-- Start of Page extract --
Working up in the relatively quiet airspace over Scotland, the squadron was eventually posted south where, like any other Spitfire squadron on the frontline, it was heavily involved in the RAF’s offensive over occupied Europe. Convoy and local patrols aside, the pilots’ lives consisted of a steady diet of bomber escorts and fighter sweeps from their airfields on the English Channel. It’s all very familiar stuff, but for a book that mentions Normandy on the cover, the extent of the coverage is surprising, but necessary. This discussion runs to about 100 pages and, more so than the Far East, shows the development of the squadron as a fighting unit and, importantly, the evolution of its culture and character. Typical of an operational squadron, many pilots come and go, for various reasons. For those who return for a second tour, the author goes to great pains to welcome them back with reference to the response from the incumbents (often highly amusing). This builds the feeling of family that is at the heart of such an organisation.

Ultimately, 453 Squadron becomes part of the Second Tactical Air Force, the RAF’s major direct contribution to the forthcoming Normandy landings. Initially operating from RAF Ford, as it had been before the invasion, the squadron’s personnel were the first Australians to fly combat ops from France when staged through Advanced Landing Grounds before making the move proper to ALG B.11 on the coast just to the west of Arromanches. Life now consisted of a frenetic, endless, dangerous mix of ground attack, escort and interception operations, with the former certainly making up the majority. Fighter pilots being fighter pilots, the Australians yearned for some action in their preferred role – encounters with the Luftwaffe. While rare, per the narrative, the squadron performed well when it did have the chance to tangle with German aircraft. Worn out at the end of September, the squadron was back in the UK for a well-earned rest, but that, as the author tantalisingly closes the operational discussion, is another story.

This is the first book of any depth to be written about the squadron since Duty Done, ‘Rusty’ Leith’s biography written with, and published by in 2001, the esteemed Cyril Ayris (Leith also had the most time in TB863 during its operational career). While the squadron continued to fly sorties to the end of the war, the book finishes its look at ops as August 1944 closes. It is, as the cover says, ops ‘over Normandy’. That said, ‘Normandy’ doesn’t kick off until page 163. For a book a touch over 400 pages, that’s a good chunk of what is effectively an operational preamble. The author steps the reader through the squadron’s history, starting with the Far East, before jumping sideways to introduce the Spitfire as the weapon the unit used to great effect. These first two chapters are almost polar opposites. The Far East chapter is not the most sparkling of openings for an operational history. It feels laborious, but I think this is a function of trying to condense a hell of a lot of information (Brian Cull and Christopher Shores did it over several books!) into a single chapter that, in the great scheme of things, isn’t vital to the book. On the flip side, the following chapter, meet the Spitfire, a subject that could easily get away from any writer given the breadth of detail and stories available to draw from, is handled beautifully. It is a well-written analysis of the most famous of aircraft that avoids the expected stereotypes and emotion (or the gushing and waxing lyrical!), but shows respect and a genuine passion for the design. Comments from those who flew the Spitfire were chosen carefully and range from published memoirs and accounts to recorded interviews on archive or conducted by the author himself. A little over forty pages long, with some illustrations, and almost 200 references (more on that shortly), it is the chapter that sets the hook in the reader and confirms the author’s ability to get to grips with a sweeping subject.
-- End of Page extract --
→ The tasks
A. Which people does the book review name?
B. In the records, swap "yellow" for "red" in the part that opens with the line containing "This screenshot has height=1318, width=896." and runs through the end of the records. Give back only those lines, without the pictures.
-- Start of Material for this task --
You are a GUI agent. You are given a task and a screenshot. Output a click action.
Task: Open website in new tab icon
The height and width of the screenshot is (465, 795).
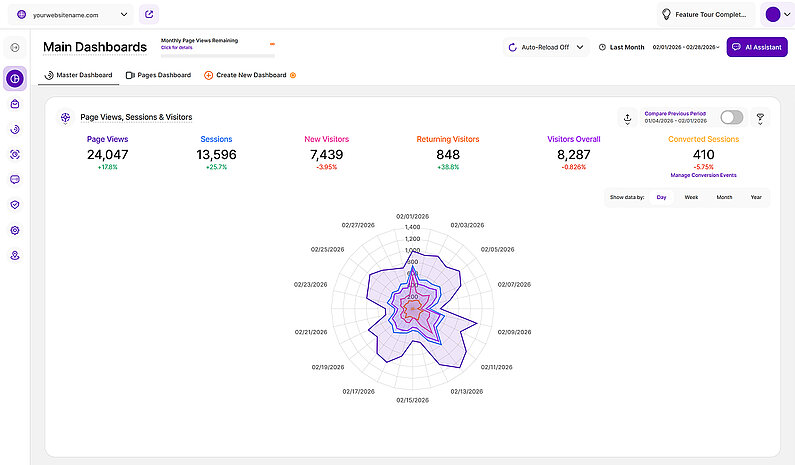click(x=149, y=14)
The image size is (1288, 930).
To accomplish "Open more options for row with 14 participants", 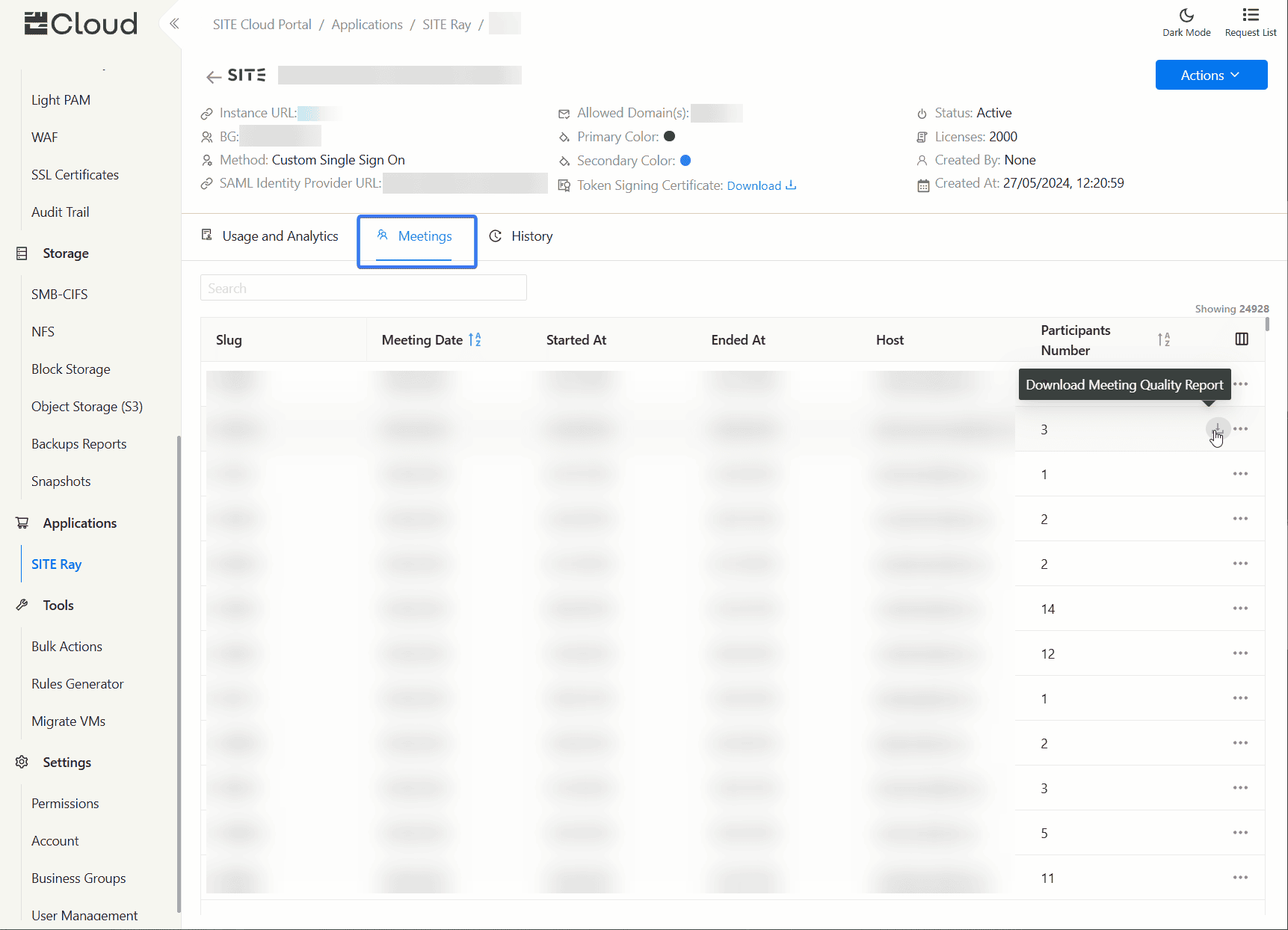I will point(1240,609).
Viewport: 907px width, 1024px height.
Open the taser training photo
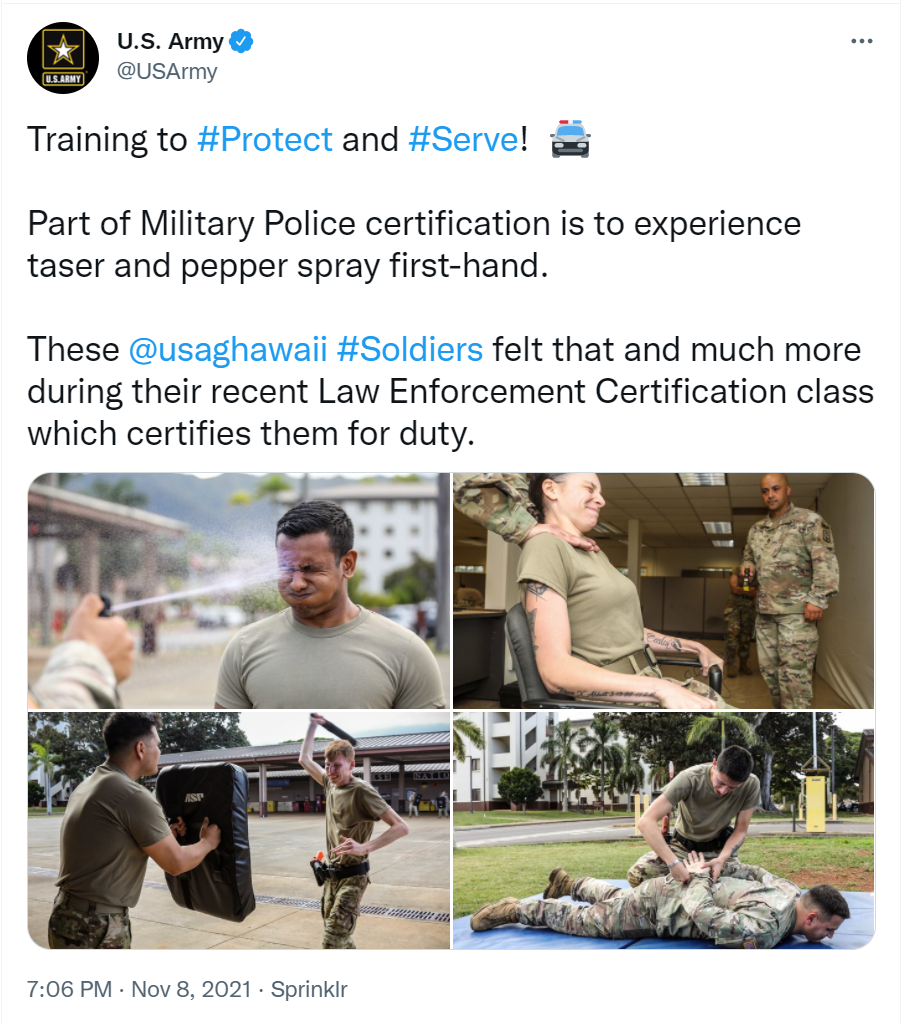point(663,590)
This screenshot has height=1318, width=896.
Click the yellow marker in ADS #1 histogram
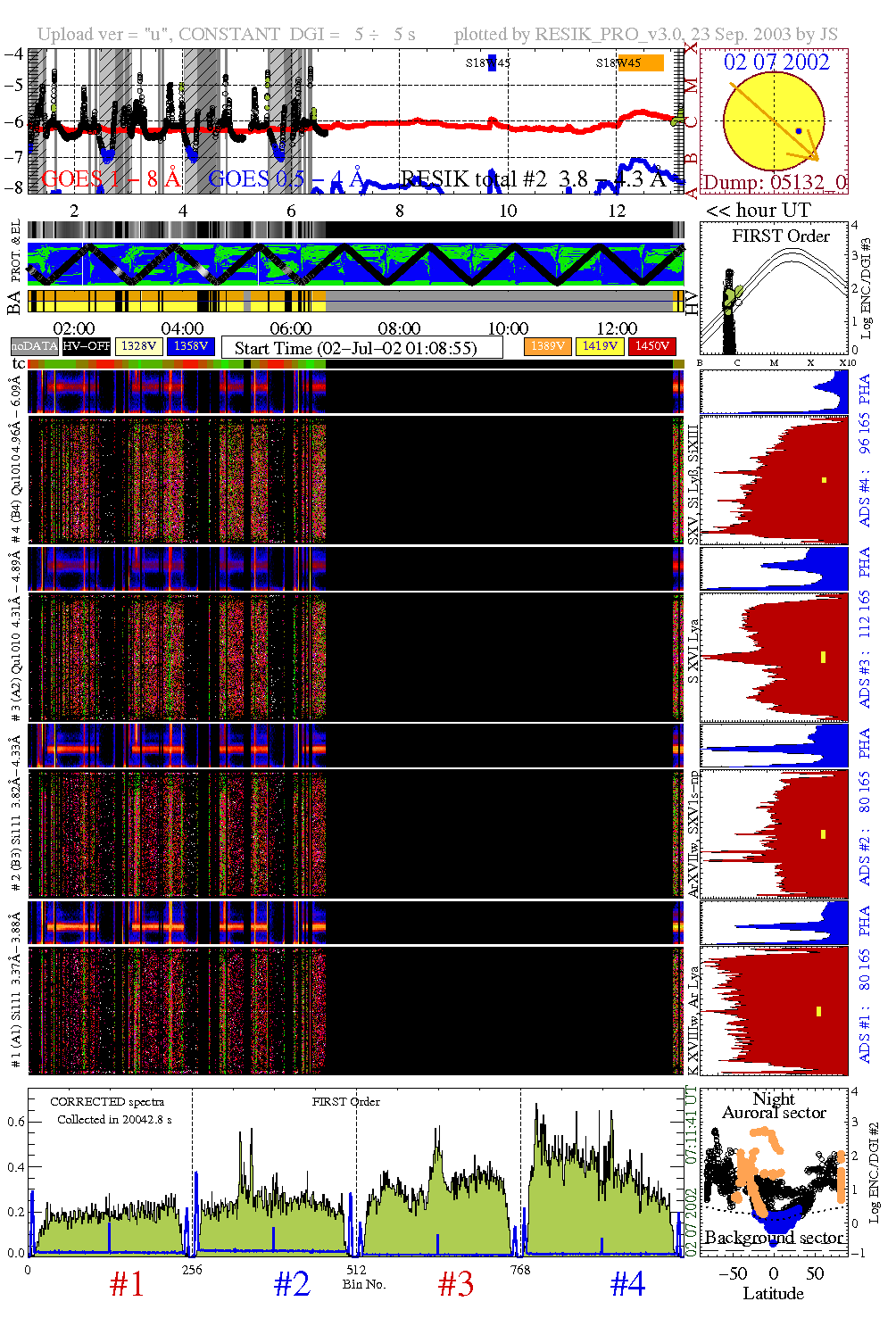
-- End of Material for this task --
→ Full solutions
A. 'Rusty' Leith, Cyril Ayris, Brian Cull, Christopher Shores

B.
This screenshot has height=1318, width=896.
Click the red marker in ADS #1 histogram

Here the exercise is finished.